[Task input]:
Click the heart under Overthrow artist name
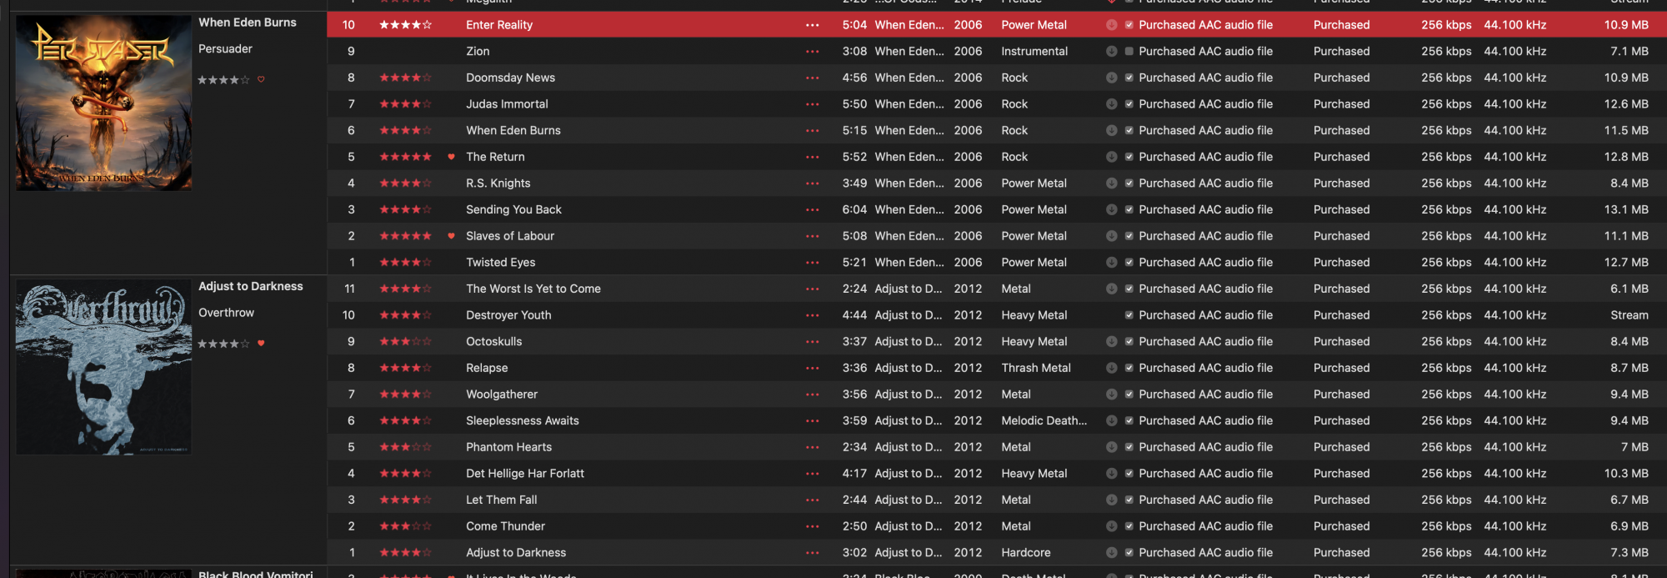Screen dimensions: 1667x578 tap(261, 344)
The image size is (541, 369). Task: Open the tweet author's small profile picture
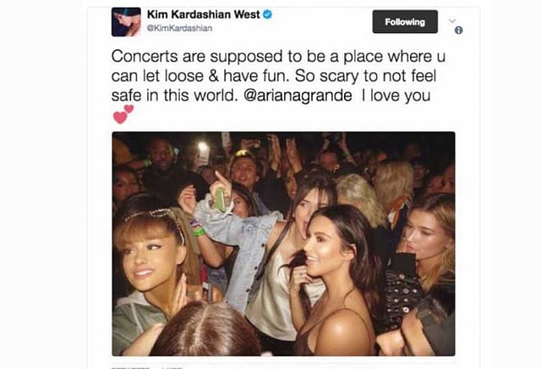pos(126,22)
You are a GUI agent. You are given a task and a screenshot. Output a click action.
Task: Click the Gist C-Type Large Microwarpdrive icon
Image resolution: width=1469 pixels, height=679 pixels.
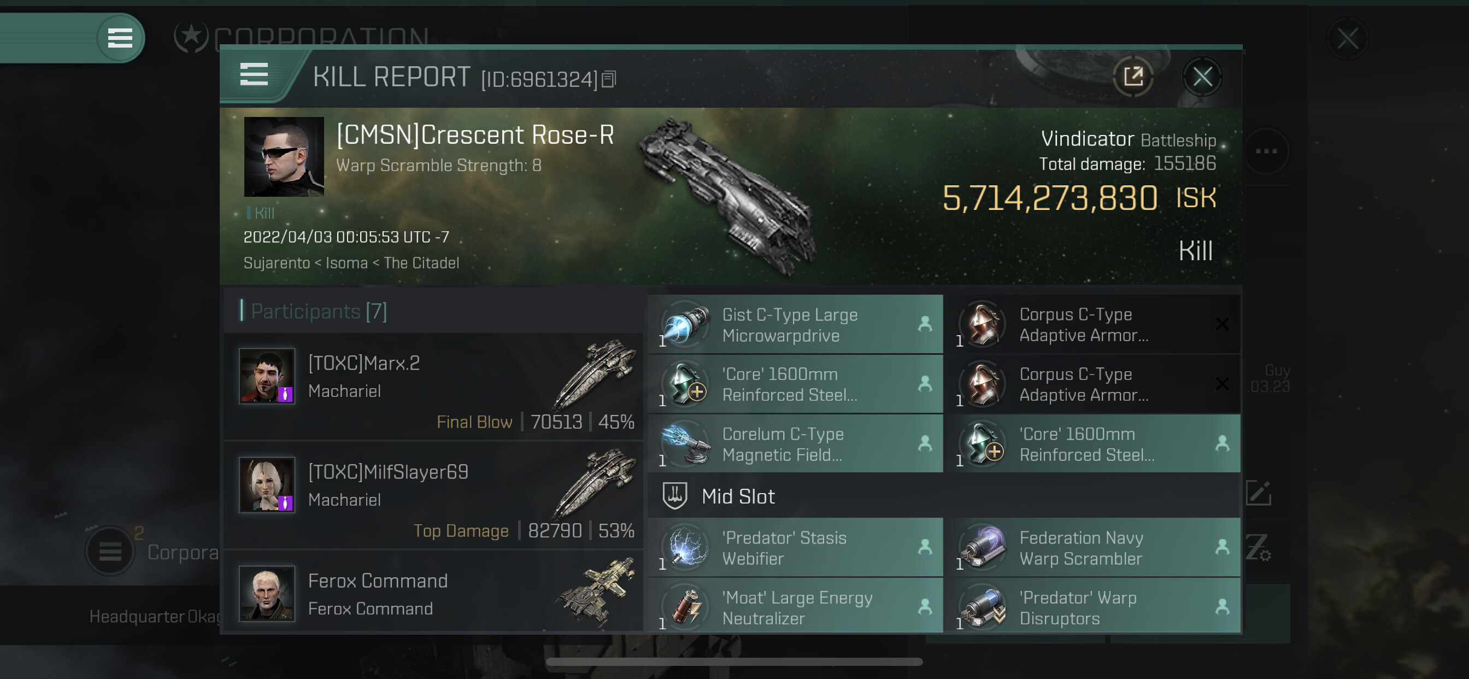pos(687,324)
---
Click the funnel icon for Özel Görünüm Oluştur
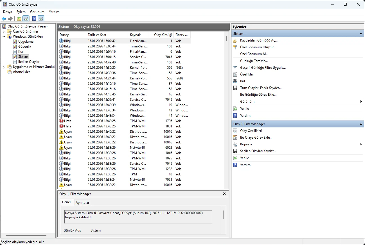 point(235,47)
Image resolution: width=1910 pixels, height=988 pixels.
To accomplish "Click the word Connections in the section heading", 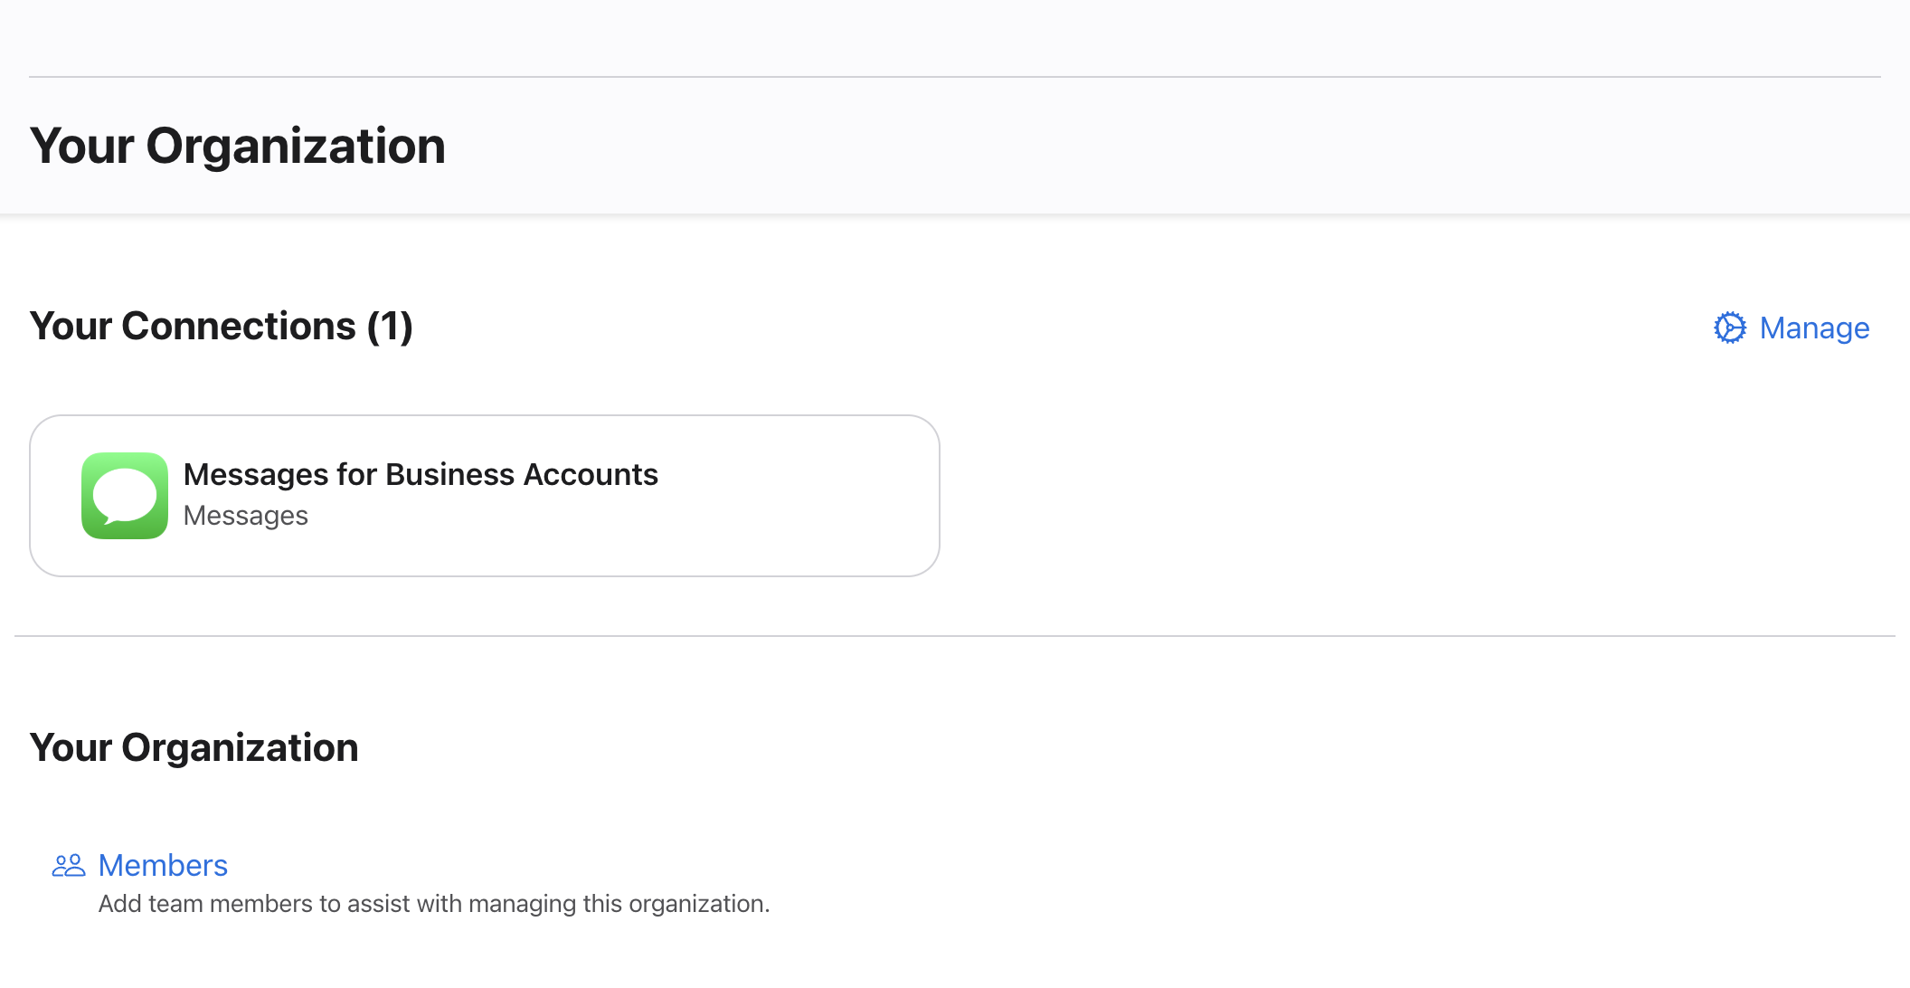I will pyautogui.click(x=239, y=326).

[Action item]: Keep to the stretch from the line containing "Click the heart under Overthrow artist name" through the line containing "Task: Click the", both ends included, and copy it exactly from the listing above, minus the pictures.

[Problem solution]:
Click the heart under Overthrow artist name
Screen dimensions: 1667x578 tap(261, 344)
The image size is (541, 369). Task: Open the tweet author's small profile picture
pos(126,22)
You are a GUI agent. You are given a task and a screenshot. Output a click action.
Task: Click the Gist C-Type Large Microwarpdrive icon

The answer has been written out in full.